Powered by 16 strong backs, the 36-foot-long Montreal Canoe practically charged down the river towards the nation’s capital.

Weighing 275 pounds, it was a remarkable sight on Ontario’s Rideau Canal, but even more remarkable for the difficult questions being asked within. What does a reconciled Canada look like? How do we mend the gaps between Indigenous and non-Indigenous Canadians?

Heavy questions. The kind of conversation conventional wisdom says isn’t fit to be had in the company of strangers. Yet, it’s this precise lack of public discussion 16 Canadians set out to tackle. Calling the 10-day journey Connected By Canoe, in-boat discussions about reconciliation with Canada’s First Nations were at the heart of this Canadian Canoe Museum-sponsored initiative. The team traveled 211 kilometers on the Rideau Waterway, from Kingston to the nation’s capital, Ottawa.

Their timing celebrated Canada’s sesquicentennial of Confederation, while coinciding their arrival with the opening day of the Community Foundations of Canada conference. The diverse group represented Canadians of many backgrounds, including several First Nations people and new immigrants. And in the way journeys of distance and heart open people up then bind them together, soon it seemed entirely normal to discuss thorny issues with new friends who were mere strangers days ago. No one doubts the integral role the canoe played in Canada’s past.

The Question The Connected By Canoe Journey-Makers Asked Is, Can The Canoe Now Guide The Country To A More Unified Future?

Ten days later, when they arrived in Ottawa, they had a lot to say. On the following pages, five participants from the voyage reflect on the journey and share their ideas on what a reconciled Canada really looks like, and how the canoe can help get us there.

**GIVEN RECORDS:**
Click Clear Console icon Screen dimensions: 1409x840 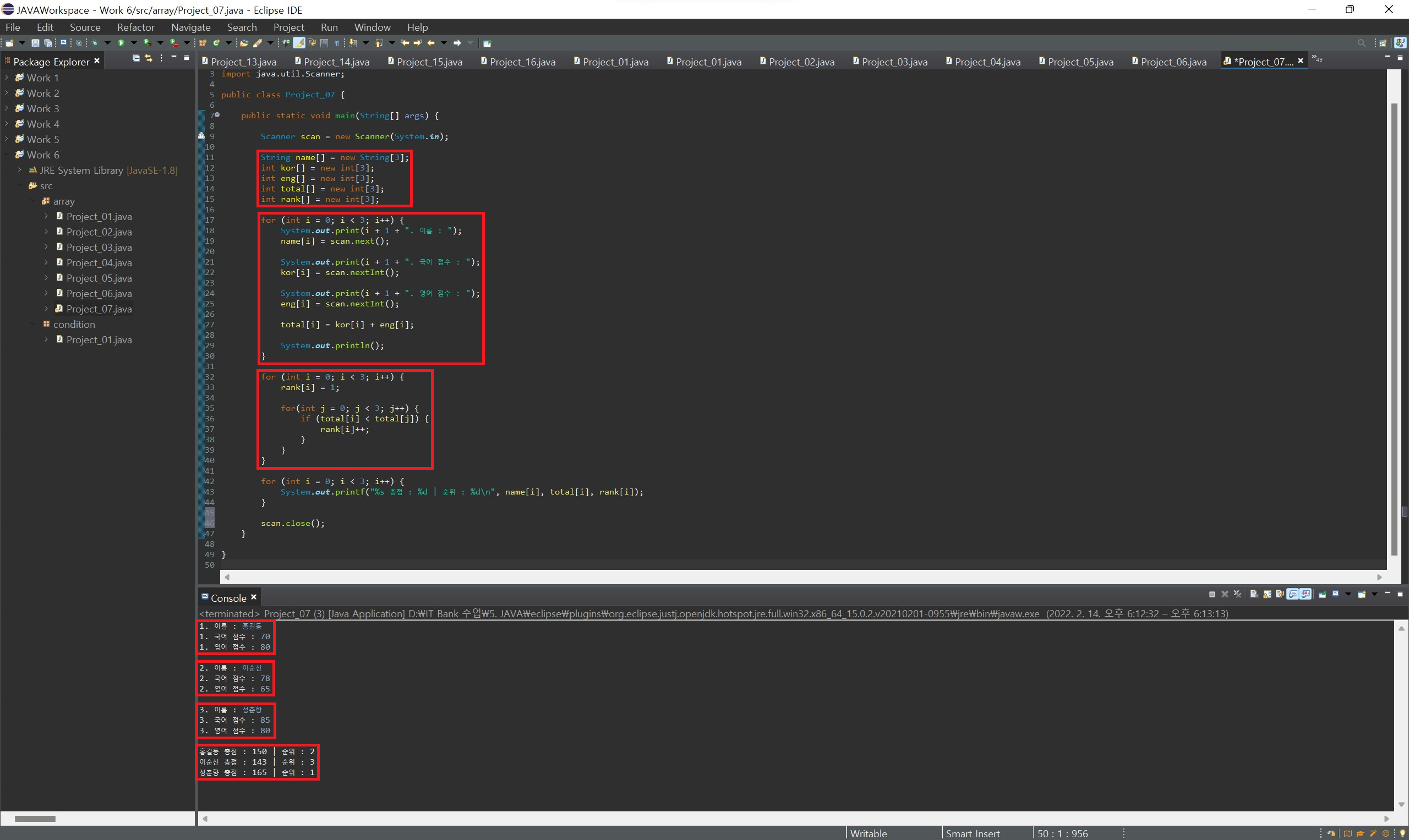coord(1254,594)
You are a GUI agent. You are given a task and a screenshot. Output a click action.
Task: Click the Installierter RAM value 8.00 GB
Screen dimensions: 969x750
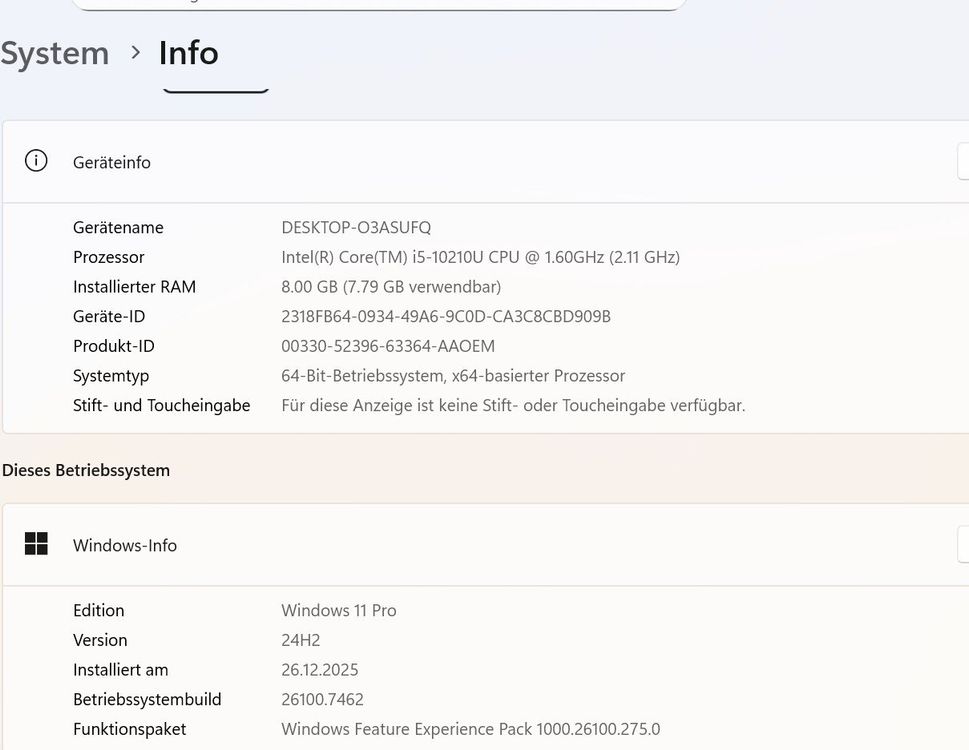[390, 287]
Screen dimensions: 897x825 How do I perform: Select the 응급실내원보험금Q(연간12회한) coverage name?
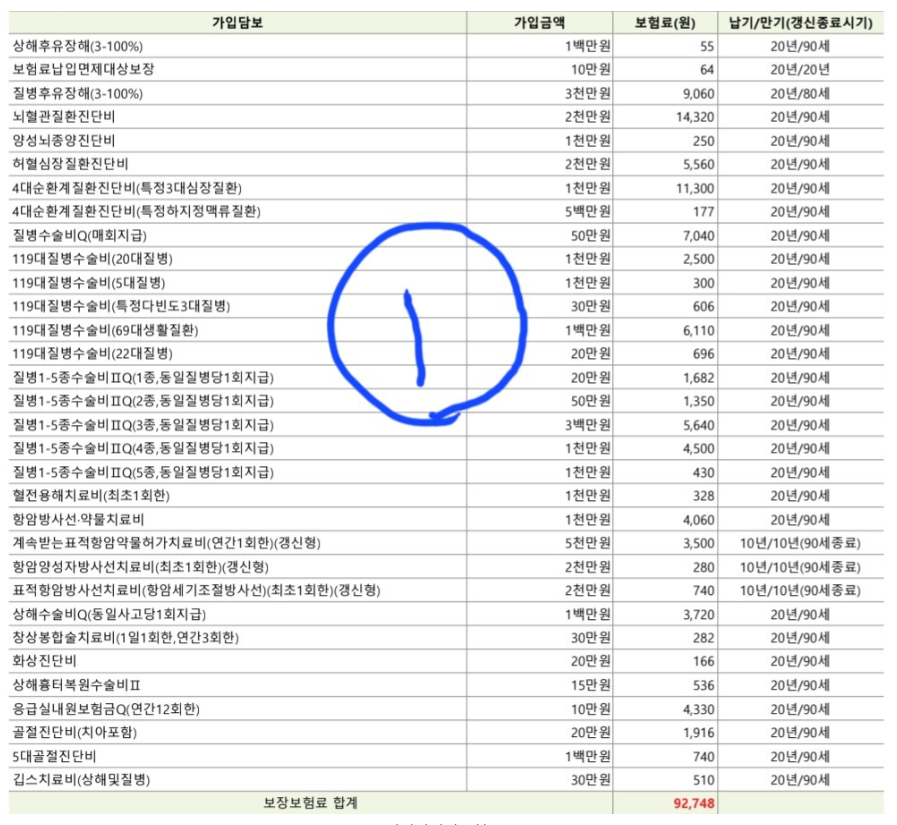click(x=106, y=708)
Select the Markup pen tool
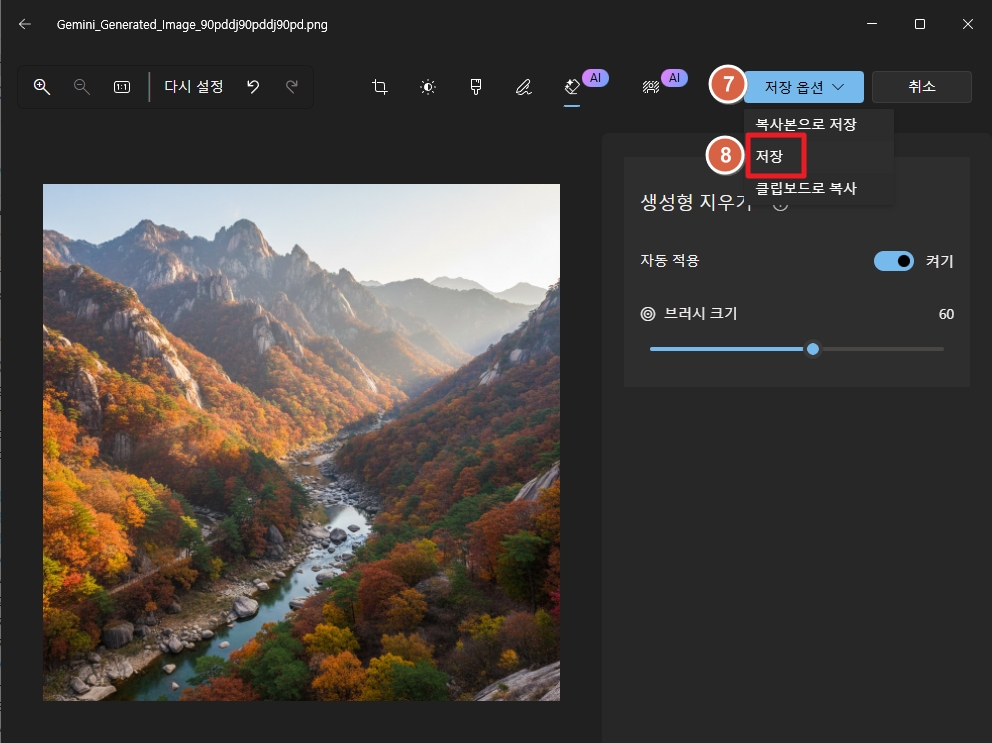Screen dimensions: 992x743 pos(523,87)
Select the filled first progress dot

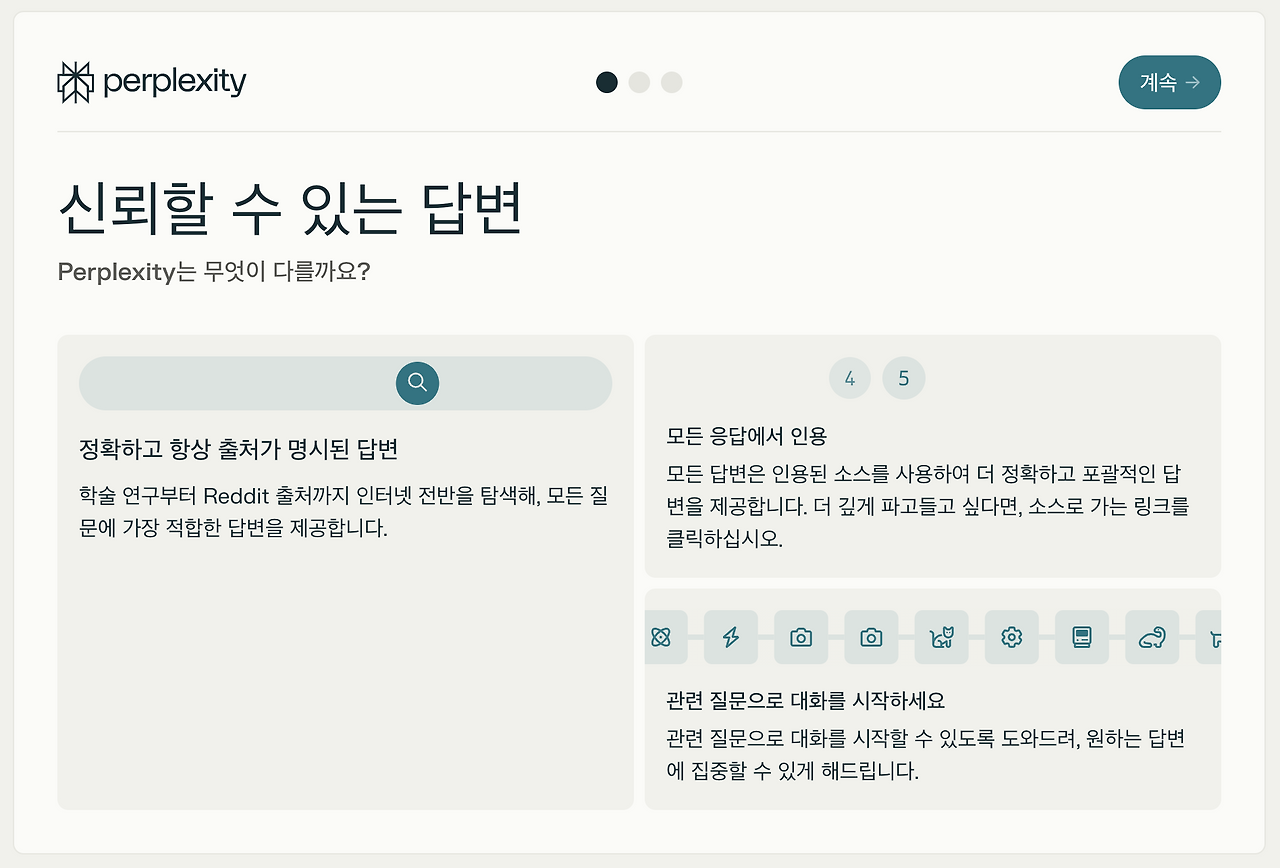click(x=607, y=82)
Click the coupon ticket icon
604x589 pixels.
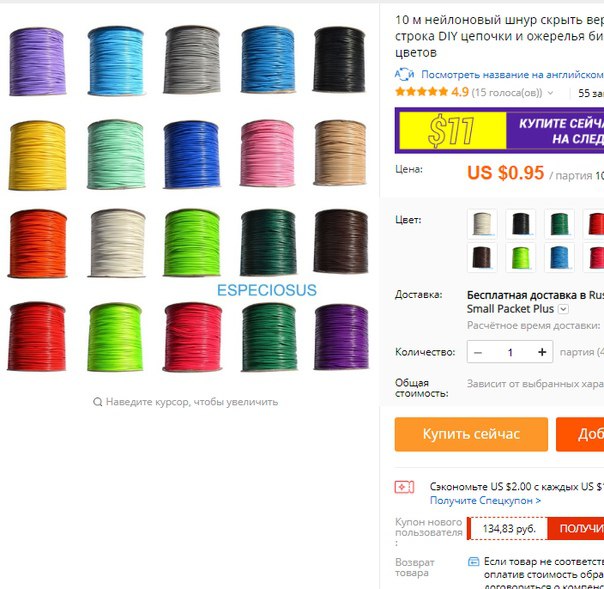[404, 487]
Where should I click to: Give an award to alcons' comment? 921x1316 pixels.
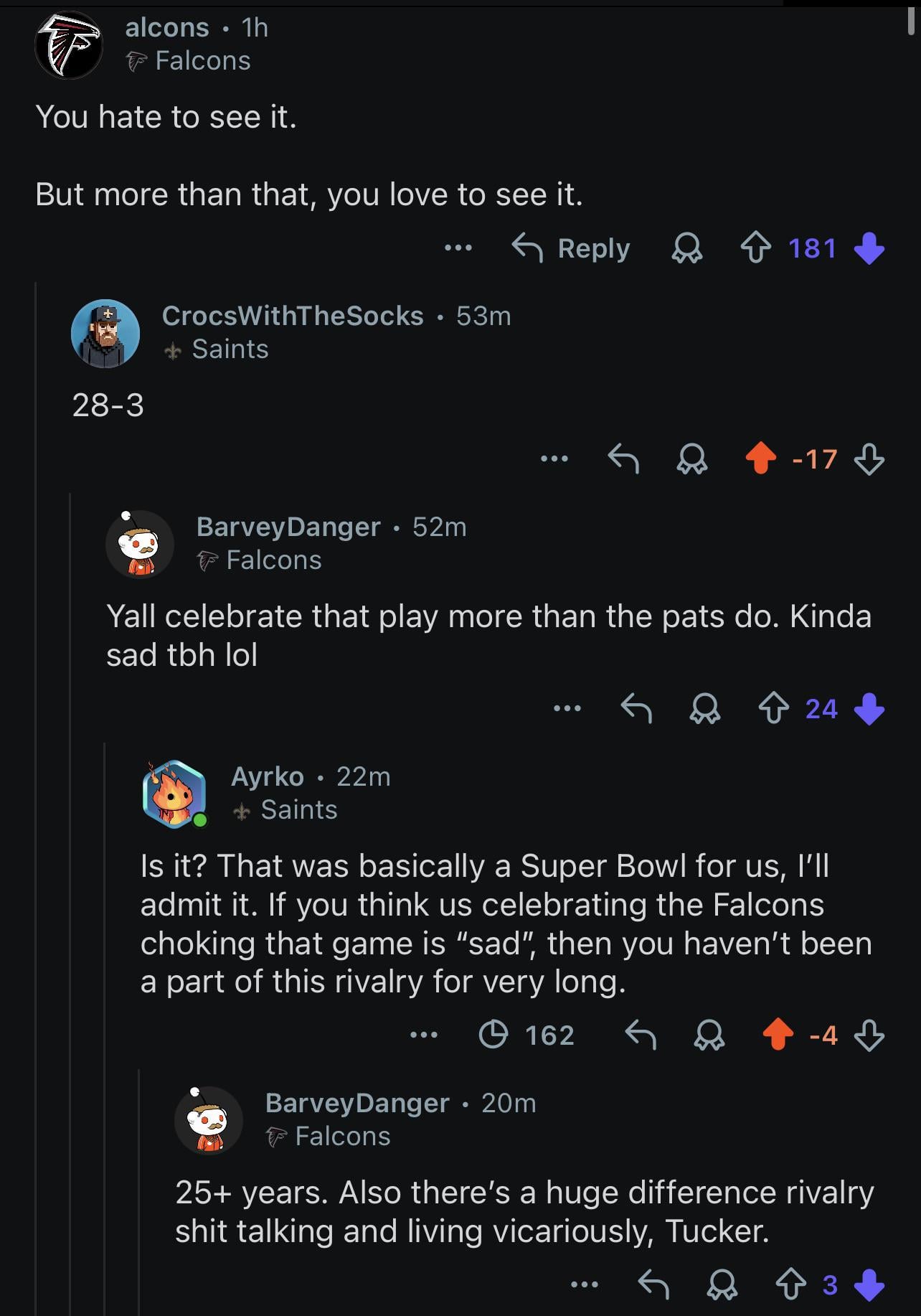click(686, 248)
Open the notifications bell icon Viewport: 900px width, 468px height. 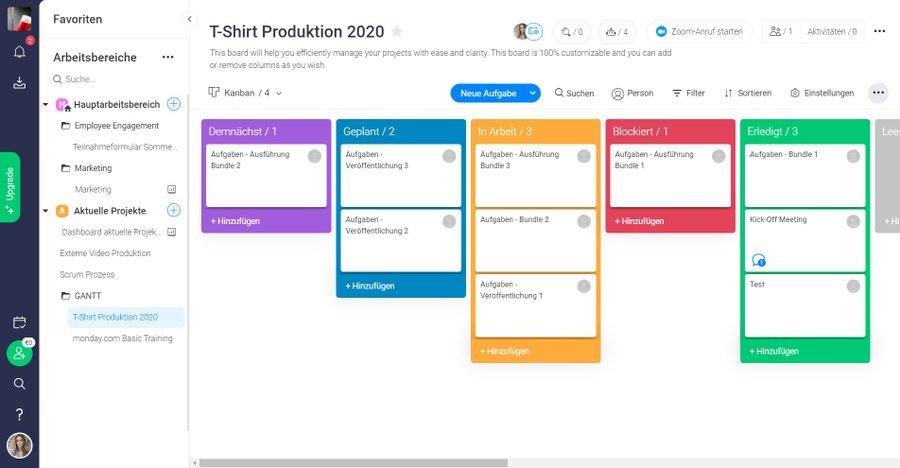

**TASK LIST:**
**A.** List every question that the Connected By Canoe text poses, ending in a question mark.
**B.** Answer these from the Connected By Canoe text:
(i) How much did the Montreal Canoe weigh?
(ii) From which city to which city did the team travel on the Rideau Waterway?
(iii) How many participants reflect on the journey on the following pages?

**LIST OF SOLUTIONS:**
**A.**
- What does a reconciled Canada look like?
- How do we mend the gaps between Indigenous and non-Indigenous Canadians?
- Can The Canoe Now Guide The Country To A More Unified Future?

**B.**
(i) 275 pounds
(ii) From Kingston to Ottawa
(iii) Five